§ Records to process
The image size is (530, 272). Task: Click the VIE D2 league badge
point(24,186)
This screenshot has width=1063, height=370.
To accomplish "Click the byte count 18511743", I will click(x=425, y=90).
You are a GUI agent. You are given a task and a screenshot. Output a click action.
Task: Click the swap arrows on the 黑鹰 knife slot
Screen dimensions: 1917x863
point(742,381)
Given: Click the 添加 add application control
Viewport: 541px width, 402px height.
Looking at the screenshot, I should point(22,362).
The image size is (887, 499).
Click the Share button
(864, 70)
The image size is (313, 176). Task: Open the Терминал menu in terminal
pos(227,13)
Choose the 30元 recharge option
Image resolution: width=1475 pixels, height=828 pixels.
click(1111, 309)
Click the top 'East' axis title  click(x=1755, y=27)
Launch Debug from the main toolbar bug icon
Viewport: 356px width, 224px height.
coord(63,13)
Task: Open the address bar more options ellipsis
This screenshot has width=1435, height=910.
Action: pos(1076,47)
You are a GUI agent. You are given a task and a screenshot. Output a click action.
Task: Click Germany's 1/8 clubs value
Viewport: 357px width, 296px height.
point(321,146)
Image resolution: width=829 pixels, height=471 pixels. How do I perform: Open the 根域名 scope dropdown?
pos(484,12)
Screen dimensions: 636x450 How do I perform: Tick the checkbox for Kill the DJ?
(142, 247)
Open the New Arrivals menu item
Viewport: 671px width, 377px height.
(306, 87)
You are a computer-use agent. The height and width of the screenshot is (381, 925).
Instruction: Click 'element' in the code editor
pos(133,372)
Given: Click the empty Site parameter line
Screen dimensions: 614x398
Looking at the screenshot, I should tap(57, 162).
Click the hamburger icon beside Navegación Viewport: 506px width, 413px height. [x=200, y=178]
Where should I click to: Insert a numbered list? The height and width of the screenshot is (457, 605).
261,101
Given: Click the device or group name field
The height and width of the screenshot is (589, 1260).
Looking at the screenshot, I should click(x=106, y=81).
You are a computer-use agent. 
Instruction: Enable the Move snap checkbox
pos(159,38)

§ What is asked
Rewrite all of the rows above, replacing "Screen dimensions" with "Display size" and leaving everything else the same.

§ Correct output
The image size is (530, 272). Task: Click the VIE D2 league badge
point(24,186)
This screenshot has width=1063, height=370.
To accomplish "Click the byte count 18511743", I will click(x=425, y=90).
You are a GUI agent. You are given a task and a screenshot. Output a click action.
Task: Click the swap arrows on the 黑鹰 knife slot
Display size: 1917x863
point(742,381)
Given: Click the 添加 add application control
Viewport: 541px width, 402px height.
Looking at the screenshot, I should point(22,362).
The image size is (887, 499).
Click the Share button
(864, 70)
The image size is (313, 176). Task: Open the Терминал menu in terminal
pos(227,13)
Choose the 30元 recharge option
Image resolution: width=1475 pixels, height=828 pixels.
click(1111, 309)
Click the top 'East' axis title  click(x=1755, y=27)
Launch Debug from the main toolbar bug icon
Viewport: 356px width, 224px height.
coord(63,13)
Task: Open the address bar more options ellipsis
This screenshot has width=1435, height=910.
Action: pos(1076,47)
You are a GUI agent. You are given a task and a screenshot. Output a click action.
Task: Click Germany's 1/8 clubs value
Viewport: 357px width, 296px height.
point(321,146)
Image resolution: width=829 pixels, height=471 pixels. How do I perform: Open the 根域名 scope dropdown?
pos(484,12)
Display size: 636x450 How do I perform: Tick the checkbox for Kill the DJ?
(142, 247)
Open the New Arrivals menu item
Viewport: 671px width, 377px height.
(306, 87)
You are a computer-use agent. The height and width of the screenshot is (381, 925).
Instruction: Click 'element' in the code editor
pos(133,372)
Given: Click the empty Site parameter line
Display size: 614x398
Looking at the screenshot, I should tap(57, 162).
Click the hamburger icon beside Navegación Viewport: 506px width, 413px height. [x=200, y=178]
Where should I click to: Insert a numbered list? The height and width of the screenshot is (457, 605).
261,101
Given: Click the device or group name field
The height and width of the screenshot is (589, 1260).
Looking at the screenshot, I should click(x=106, y=81).
You are a computer-use agent. 
Instruction: Enable the Move snap checkbox
pos(159,38)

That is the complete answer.